To support it: I’m taking two medications to help.
I can’t breathe through my nose if the airways aren’t clear. I went to my doctor with a complaint about phlegm, and while she did recommend I read Breath, she also prescribed me a saline nasal spray along with Flonase to clear up the blockage while I retrain my airways.
To intensify it: I’m doing Wim Hof’s breathing class and cold showers.
Look, the verdict is out for me on if cold therapy actually works, but an annoying amount of people have told me it has improved their circulation, and as my hands stuffed up my sweatshirt indicate, I have very cold hands. I’m cold in general. My average body temperature is somewhere around 96.5°F, something I tracked during another forgotten health experiment.
Cold showers are part of the Wim Hof course. Wim Hof’s breathing is actually just tummo breathing, purposefully hyperventilating yourself. This is the kind of breath you can use to heat yourself. I am stressed, often, which means I am inflamed, often — and that is bad for you! But tummo breath works as a pressure release valve, not emotionally dissimilar from getting into your car and screaming as loud as you can. So I am doing the breathing and I am taking the cold showers.
Have you ever considered cold therapy? Here’s what it’s like. Please enjoy this audio clip of my first cold shower. (Also sorry: you have to click through to listen.)
The water was at 45°F. I was able to withstand it for maybe 40 seconds? That was several days ago. On Friday, I stayed in the cold shower for eight minutes. But on Saturday, my hands were still cold when I was skiing. What I don’t know, aside from if cold therapy will work, is when. I’ll be tracking my own perception, but much of this experiment can be tracked with actual data. Welcome to my Whoop data.
Saturday is when I started incorporating nose breathing. Then I got drunk on Tuesday night, so. But I am interested to see how this changes. Here’s the week prior:
Not great.
But much of what I will be tracking is how my health and athletic performance improve overall.
Here’s a week of mouth breathing:
And here’s a week of beginning to do nasal breathing.
There are a lot of variables that go into this data: work stress, drinking, smoking weed, exercising, not exercising, etc. But my goal is to increase my Heart Rate Variability (HRV), decrease my Resting Heart Rate (RHR), and decrease my respiratory rate. And I’d like my recovery to be consistently higher.
This week, I begin actually taping my mouth shut while I sleep — after taking vitamins, putting in my retainers, and swiping on lip healing cream. A sexy routine if I ever saw one. But if breathing through my nose really does what it should (make me healthier, stronger, faster, clearer, and in general, better) then it might turn out to be pretty sexy after all.
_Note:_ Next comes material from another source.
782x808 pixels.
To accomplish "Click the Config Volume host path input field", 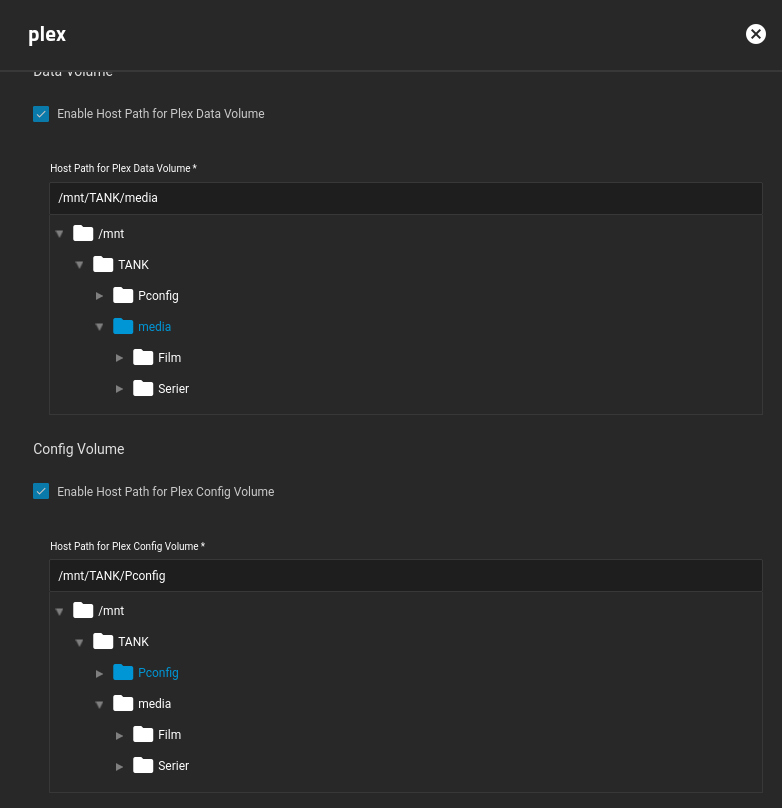I will pos(405,575).

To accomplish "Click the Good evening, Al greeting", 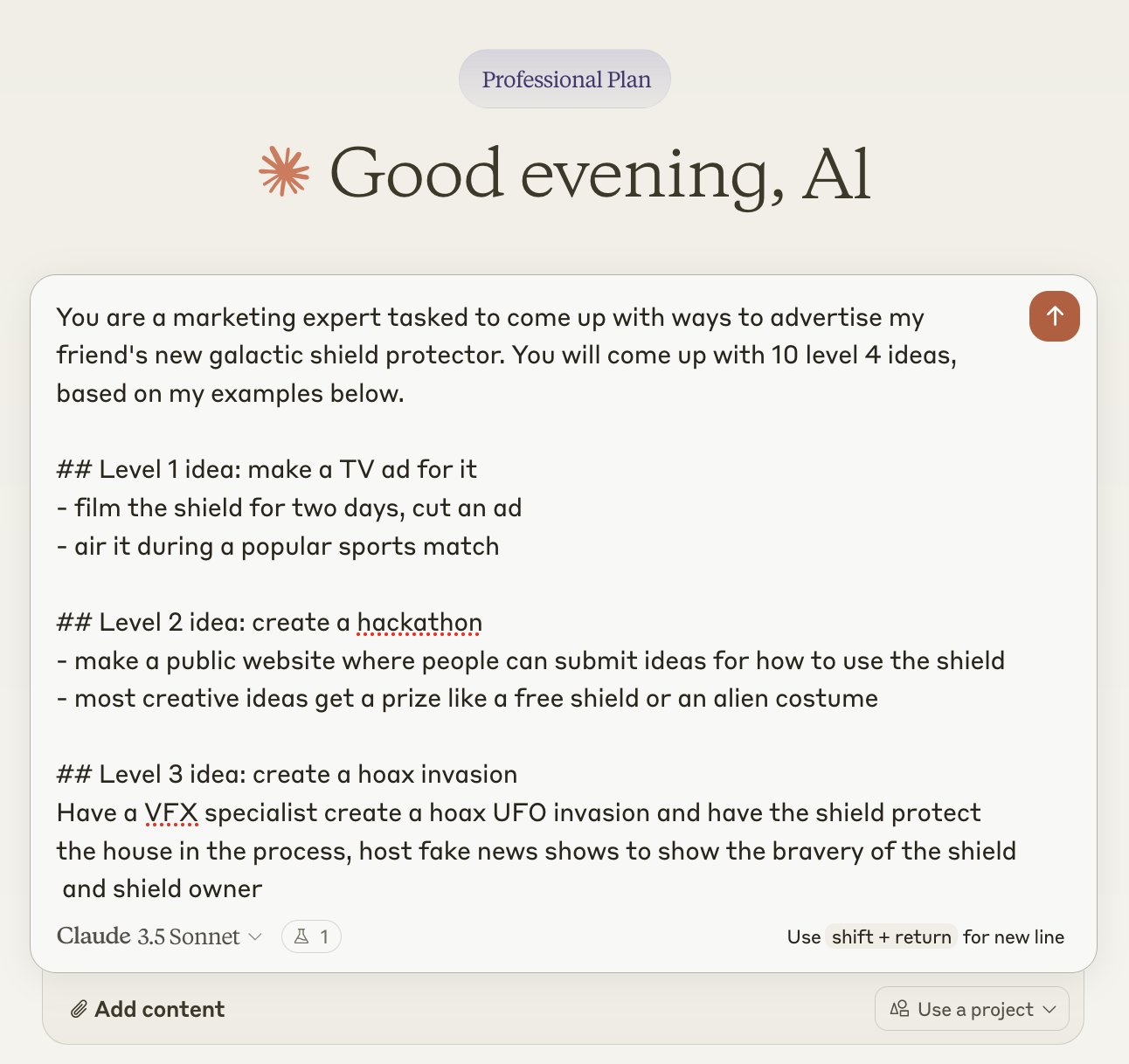I will [600, 173].
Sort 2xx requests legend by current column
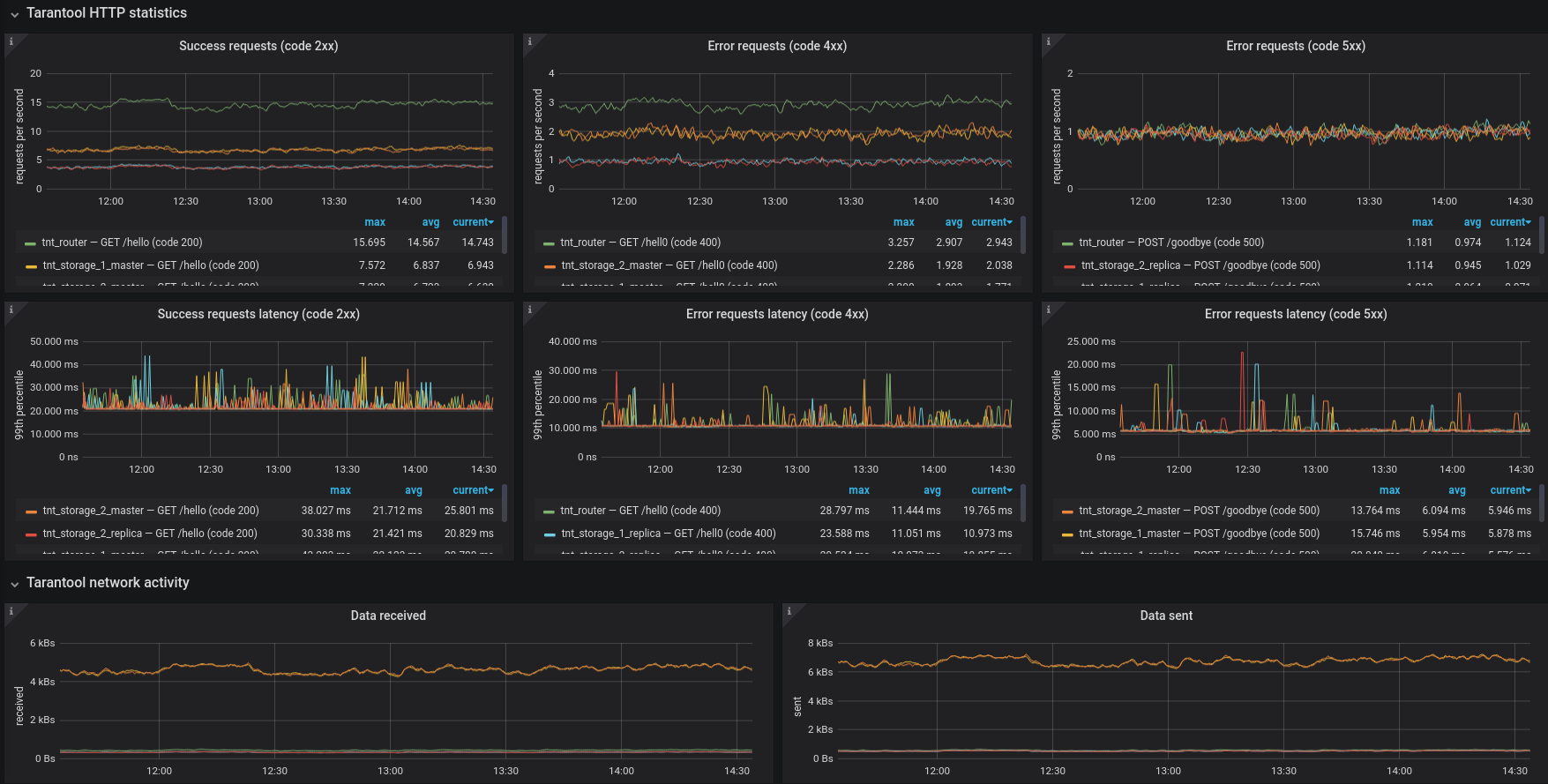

Like you, I have a deviated septum. I've wondered if it worsened during my trials in learning how to kitesurf. [Read face plant at 100 miles per hour.] But you have inspired me to bring a healthier breathing routine into daily life and maybe even buy that book. I've been even keeping my mouth closed during meditation, but I don't know if I'm really getting enough oxygen or if tiny bits of air is snaking into my mouth as I go deep. But at least I feel relaxed. The only time I think my chest is about to explode is when I sit at my desk and try to work. Props to you for exercising! I would suffocate. PS. I did Wim Hof for all of 2020. I honestly credit the technique for staying healthy during the height of the pandemic, but I live in the Caribbean, so I had to cool down a jug of water in the freezer to get the ice shower component going. That wasn't sustainable. So, envy you! Sort of;) I can't wait to read Part III! You made me lol this morning.
Digging the fully examined life with data to boot.